There’s an attitude that I believe is reasonably common among applied economists, that coding is the easy part of what we do and where we add the least value. If we were building a house, coding is like laying bricks - it’s the “menial” and “boring” part of the job (no slight meant against actual bricklayers) - and we add the most value as the architect by coming up with an interesting research question, thinking about endogeneity and so on.
This is true in a narrow sense: it’s not hard to learn how to replace missing values, or to merge two datasets. But you need more than that to execute a research project. You have to perform each of these little tasks over and over again in various permutations, and you have to figure out how to do so in a way that doesn’t drive you nuts. That is, you actually need to know how to organize the project and have a reproducible workflow. Going back to the house metaphor (and here we reach the limits of my knowledge of the construction sector), you need a site manager or foreman - someone to make sure that things are done efficiently and come together in a coherent manner.
I don’t disagree that our value-added comes primarily from research ideas, but I do think that project management and workflow needs to feature more prominently in the conversation. This is an activity we perform for days on end and it is all too easily swept under the carpet.
What’s this got to do with R?
A sentiment I often hear being expressed by R skeptics is that you can do whatever task you need to in Stata.
I agree with this.
OK, don’t get too excited. Yes, most things an applied economist needs to do, they can do in R, Stata, Matlab, and sometimes (dare I say it) Excel. But in my opinion, comparing languages based on whether they can perform specific tasks is a fairly unhelpful exercise. It’s focusing on the brick-laying at the expense of the “foremanning”. Where R (+ RStudio + tidyverse) excel, and where I believe Stata is lacking, is in project management and workflow.

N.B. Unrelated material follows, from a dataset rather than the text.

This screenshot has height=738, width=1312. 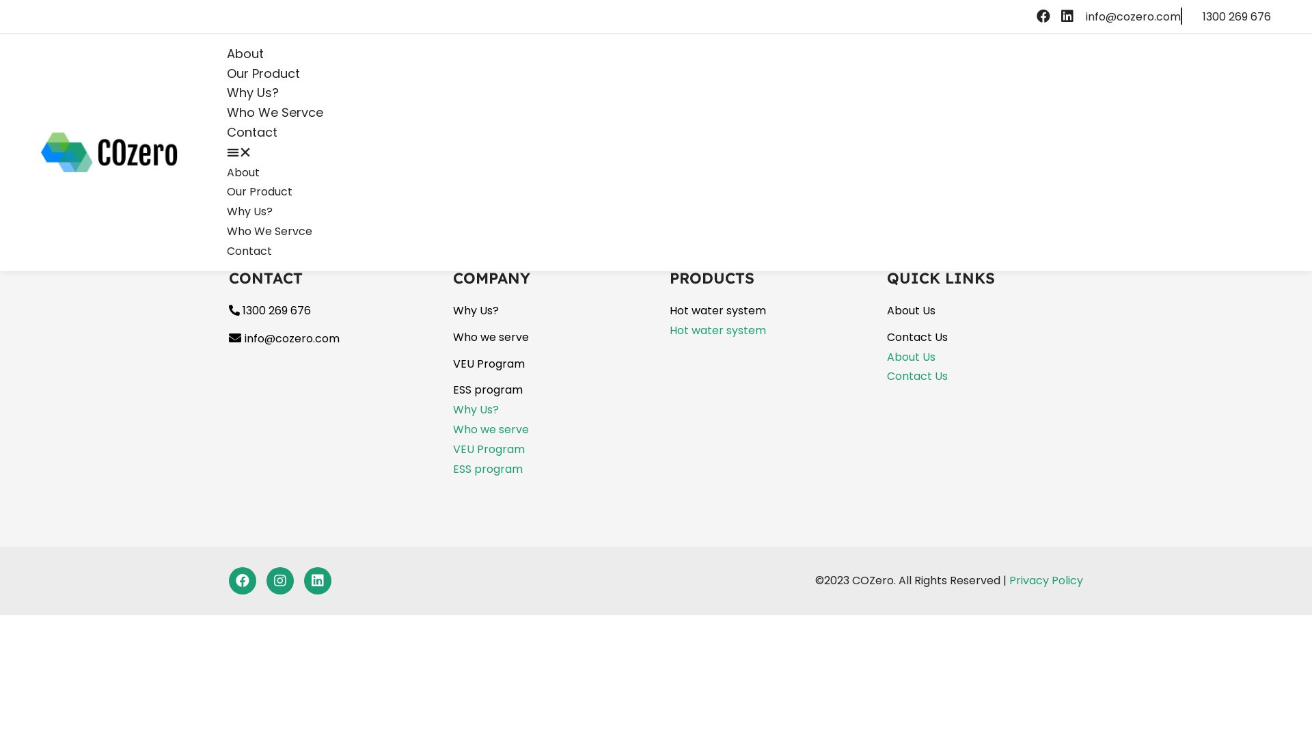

I won’t try too hard to justify that claim here, but just as an illustration, this blogpost on NIH principal investigators was written completely within R. From scraping to cleaning to joining to visualization to writing to compiling the post itself. To be able to do all these things within a single programming environment is really, really nice.
Don’t NOT use R because you are counter-signaling
My bigger concern about the “R and Stata are basically equivalent” argument is that it is often accompanied by the claim that using R is more about signaling than practical value. This same argument is often made in the context of comparing LaTex and Microsoft Word. Occasionally this is followed up by some statement about how you don’t need fancy new tools to write a good paper. This feels like a counter-signal to me: I’m not wasting my time with new tools because I’m too busy thinking deep thoughts.

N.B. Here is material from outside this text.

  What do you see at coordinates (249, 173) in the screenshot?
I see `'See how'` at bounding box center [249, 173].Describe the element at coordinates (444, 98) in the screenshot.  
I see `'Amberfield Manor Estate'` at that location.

Look, I get it. Learning new languages takes a lot of time, there are network effects to consider, and we’d all rather start playing with the data as soon as we can. These are all perfectly legitimate reasons to stay with the language you’re most familiar with. But it disappoints me when experienced researchers skirt around the issue of tooling or take pride in not being a sheeple following the latest gizmos, because it sends a message to budding researchers that these aren’t important issues. Sticking with Stata could be optimal for someone who’s used Stata for 10 years; that doesn’t make it optimal for a grad student starting on their first research project.
Use R because it makes your life easy
Which brings us back to the title of our post 1: use R because it makes your life easy, not because you’re trying to signal some kind of technical wizardry. The irony in the idea that R is a way to signal technical competence is that many R developers today are trying to make it as easy to use as possible. For instance, a theme that Hadley Wickham often talks about is designing tools so that users fall into a “pit of success”.
As a more concrete example, RStudio has “point-and-click” options via its Addins because, well, sometimes point-and-click can be better.
I honestly find working in R a lot more enjoyable than working in Stata, which is why I’ll extol its virtues to anyone willing to listen. But of course it’s fine (sort of) if you decide it’s not the right tool for you. The problem isn’t that people aren’t reaching the right conclusion about tooling. It’s that far too often we’re having the wrong conversation, or not even having it at all.